About Gets Human Voice with Keen.com’s Technology

About Inc. Wednesday sealed a strategic partnership with Keen.com to integrate that company’s live answer technology with About’s site.

About, which has tagged itself The Human Internet because it gives users the ability to interact live with “guides” and “experts” on a multitude of subjects through e-mail and chat, will grow an even more human face — or more precisely voice — through the deal. Keen.com offers a service similar to About’s but enables the interaction through the telephone.

Through About’s network, users can get help with a tax form or troubleshoot a computer problem, even find out the latest dish on soap operas, by asking a real person through e-mail and now by phone.

“The immediacy of getting questions answered over the phone makes Keen.com’s Live Answer Community a perfect complement for About,” said Scott Kurnit, chairman and chief executive officer of About. “We are the Human Internet and now our users can interact with out Guides and Experts on a more personal level. We’ve built the premier network for facilitating topic specific information on thousands of subjects and this partnership is another example of our ability to bring users the information they need, when they need it and the way they want it.”

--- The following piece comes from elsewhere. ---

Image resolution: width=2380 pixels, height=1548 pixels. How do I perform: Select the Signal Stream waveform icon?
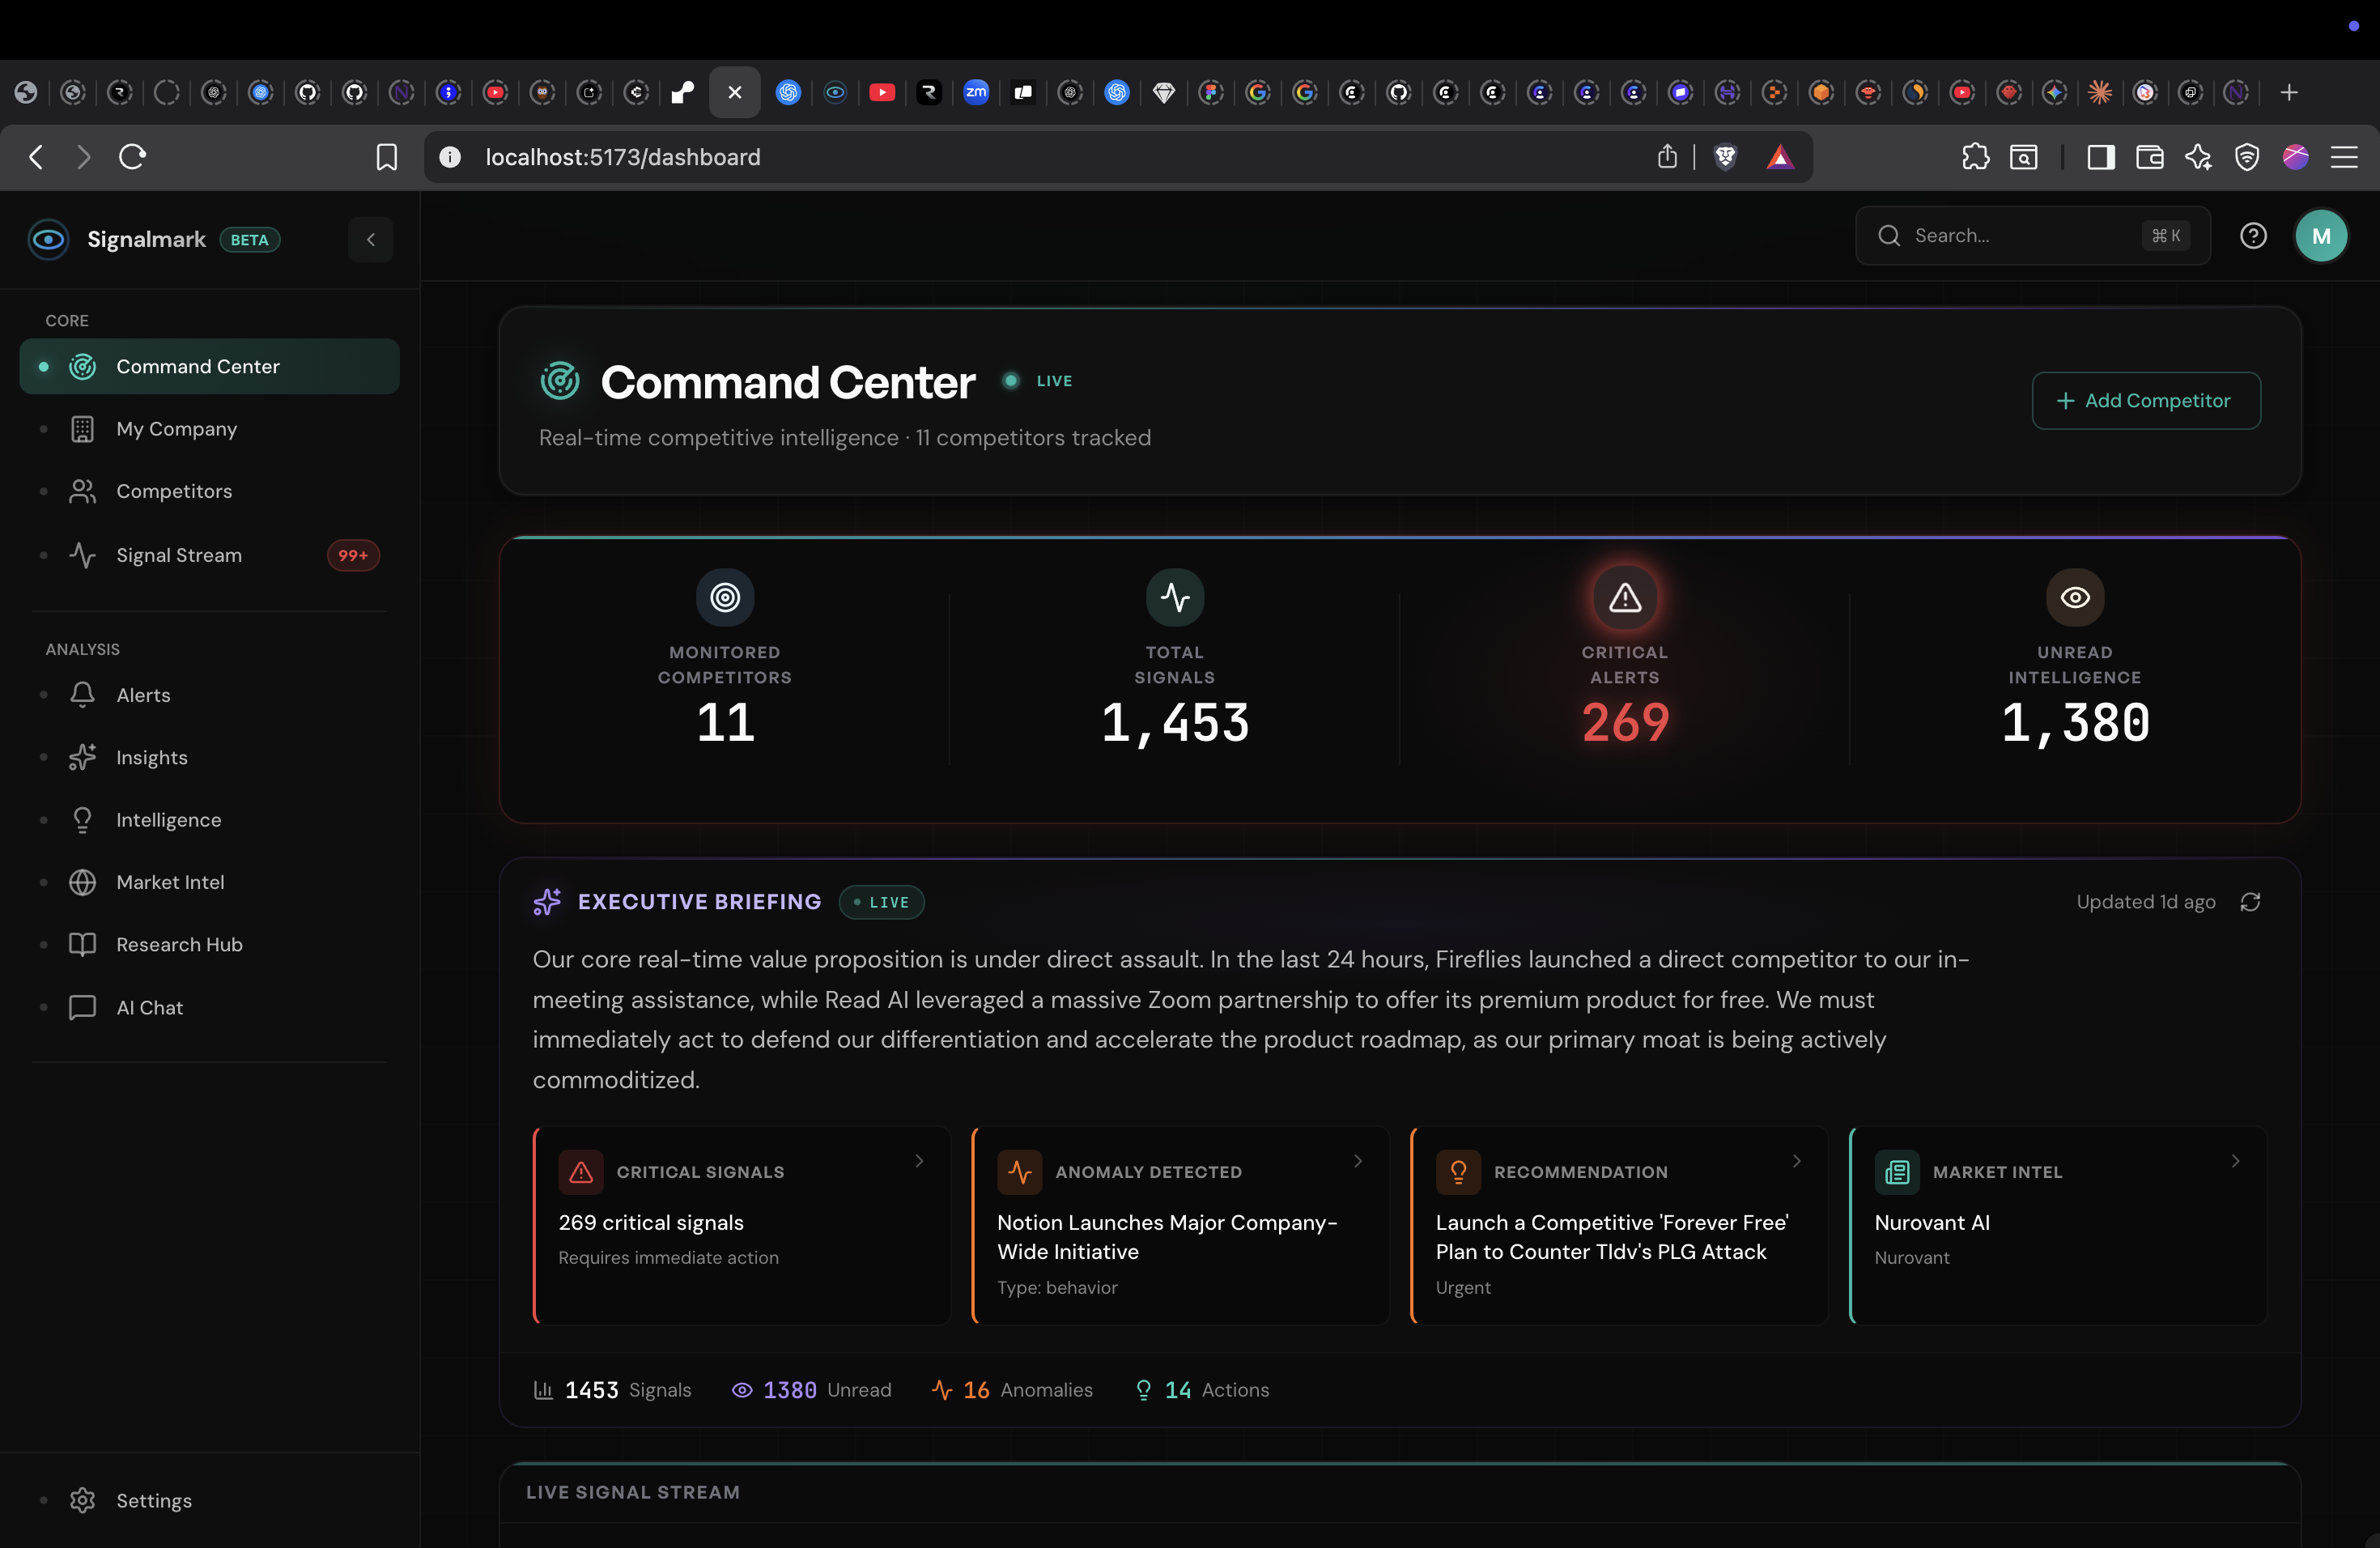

About’s guides are independent contractors and will not be required to participate in Keen’s Live Answer Community. They will be able to set their own per-minute fees and set their schedules of availability while Keen.com takes a commission on their fees. Additionally, About will integrate links to Keen.com’s KeenSpeakers, users who have made themselves available on Keen.com to provide answers for a per-minute fee.

Keen.com uses a consumer-based rating system and credential verification service for quality assurance.

Keen.com will actually place the calls when an About.com user clicks on the “Call Now” icon integrated with a guide or expert’s About.com page. About said that because Keen.com places the calls, users’ phone numbers and other personal information are never revealed.

“I think this is really geared towards a whole new concept of making the Internet more personal,” said Tabatha Sturm, director of Communications at About.